При всем этом в Уставе о ссыльных ничего не говорилось о возможности или невозможности перевода каторжных из отряда испытуемых в отряд исправляющихся, если по отбытии установленного срока они не подавали «надежду на исправление», т. е. не отличались ни покорностью начальству, ни воздержанностью, ни опрятностью, ни трудолюбием. В результате такой неопределенности главенствующими нормами, которыми и руководствовались на практике, были статьи о сроках пребывания в качестве испытуемых, и в этом смысле И. Я. Фойницкий, конечно же, совершенно прав, говоря о практическом отсутствии критериев исправления каторжников[475].
При таких обстоятельствах значительно принижался эффект от реализации самой по себе интересной, нужной и педагогически обоснованной нормы, согласно которой объявление о причислении в отряд исправляющихся должно было производиться в присутствии высшего местного начальства и приглашенного к тому духовного лица, которое «при сем случае объясняет важность даруемого облегчения и обязанность употребить всевозможное старание, чтобы сделаться вполне достойными сей милости правительства». Облегчение состояло в том, что «исправляющиеся» каторжане содержались без оков, и при возможности отделялись от испытуемых, а местному начальству дозволялось «при отсутствии опасности побега» отдавать их в работы под надзор мастеровых или заводской стражи». «Отличнейшим по поведению» исправляющимся каторжанам местное начальство могло «с надлежащей осторожностью» поручать до некоторой степени надзор за другими[476].

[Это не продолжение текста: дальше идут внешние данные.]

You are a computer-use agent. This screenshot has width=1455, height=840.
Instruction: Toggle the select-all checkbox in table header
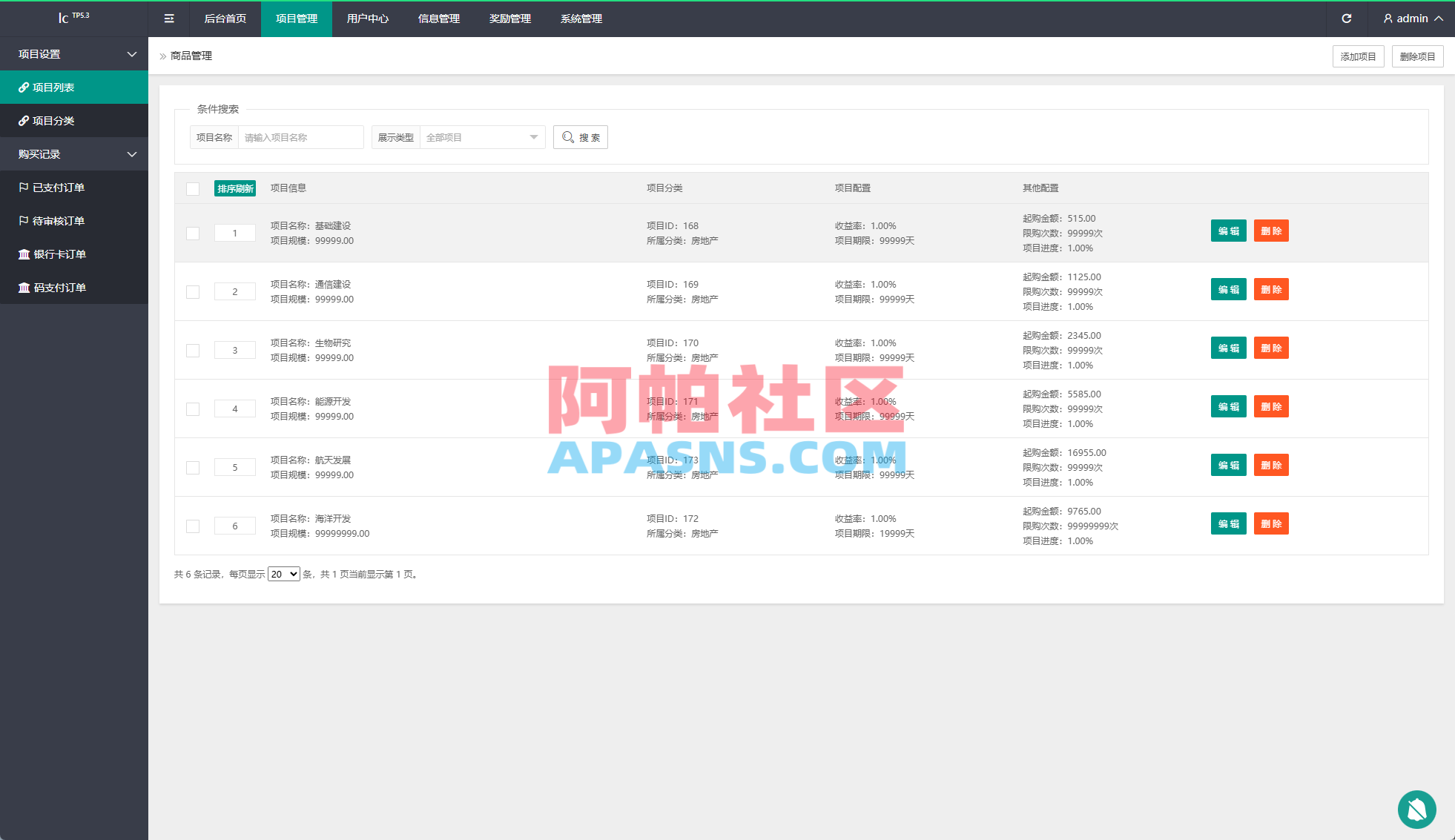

По нашему мнению, эти нормы подтверждают «остаточный принцип» внимания государства к организации исполнения наказания в виде лишения свободы, в данном случае ссылки, поскольку привлечение одних осужденных для осуществления надзора за другими означает, по сути, возложение на первых прямых обязанностей государственных органов. Включение данных норм заложило начало негативной, на наш взгляд, традиции для мест лишения свободы в России. Впоследствии, в середине ХХ в., в нашей стране существовала система самоохраны исправительно-трудовых лагерей и колоний, а затем появились и существуют до сих пор самодеятельные организации, которые «на общественных началах» также должны следить за поведением других осужденных и применять к ним соответствующие меры воздействия. Негатив здесь в том, что одним осужденным по существу вменяются внутренние полицейские функции, исполнение которых, естественно, крайне не одобряется основной массой осужденных и приводит к многочисленным конфликтам, нередко доходящим до преступлений, на что уже обращалось внимание в юридической литературе.